EXERCISE REQUIREMENTS: Your answer should consist only of the line with "Screen dimensions: 1456x819" and the lines after it, reproduced exactly through the end of the entries below.

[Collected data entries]
▼

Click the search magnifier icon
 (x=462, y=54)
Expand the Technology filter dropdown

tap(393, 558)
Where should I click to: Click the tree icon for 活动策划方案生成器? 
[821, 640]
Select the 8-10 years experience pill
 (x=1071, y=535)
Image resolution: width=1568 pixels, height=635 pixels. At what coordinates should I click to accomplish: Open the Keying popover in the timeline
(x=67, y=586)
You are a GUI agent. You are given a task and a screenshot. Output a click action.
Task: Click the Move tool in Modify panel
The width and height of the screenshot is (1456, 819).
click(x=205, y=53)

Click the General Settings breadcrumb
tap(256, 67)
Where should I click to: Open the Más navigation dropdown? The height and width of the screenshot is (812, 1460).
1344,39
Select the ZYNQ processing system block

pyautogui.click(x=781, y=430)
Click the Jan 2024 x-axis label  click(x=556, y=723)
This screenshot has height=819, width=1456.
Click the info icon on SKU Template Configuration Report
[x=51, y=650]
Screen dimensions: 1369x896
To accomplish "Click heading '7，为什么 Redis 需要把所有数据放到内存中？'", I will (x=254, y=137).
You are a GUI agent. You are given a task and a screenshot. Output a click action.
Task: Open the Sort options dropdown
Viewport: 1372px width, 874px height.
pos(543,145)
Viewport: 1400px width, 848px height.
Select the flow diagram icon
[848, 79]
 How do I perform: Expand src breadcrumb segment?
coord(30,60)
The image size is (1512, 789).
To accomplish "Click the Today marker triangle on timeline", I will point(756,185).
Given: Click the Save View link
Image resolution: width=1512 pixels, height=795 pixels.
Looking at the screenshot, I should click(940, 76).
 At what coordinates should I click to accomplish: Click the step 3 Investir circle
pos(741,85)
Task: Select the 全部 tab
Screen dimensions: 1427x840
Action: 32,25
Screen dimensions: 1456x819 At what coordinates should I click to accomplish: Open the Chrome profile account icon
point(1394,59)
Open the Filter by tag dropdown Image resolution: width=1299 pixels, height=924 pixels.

▲

EXERCISE OUTPUT:
Screen dimensions: 1456x819 At what coordinates should I click to accomplish: Open the Chrome profile account icon
point(1394,59)
Open the Filter by tag dropdown Image resolution: width=1299 pixels, height=924 pixels.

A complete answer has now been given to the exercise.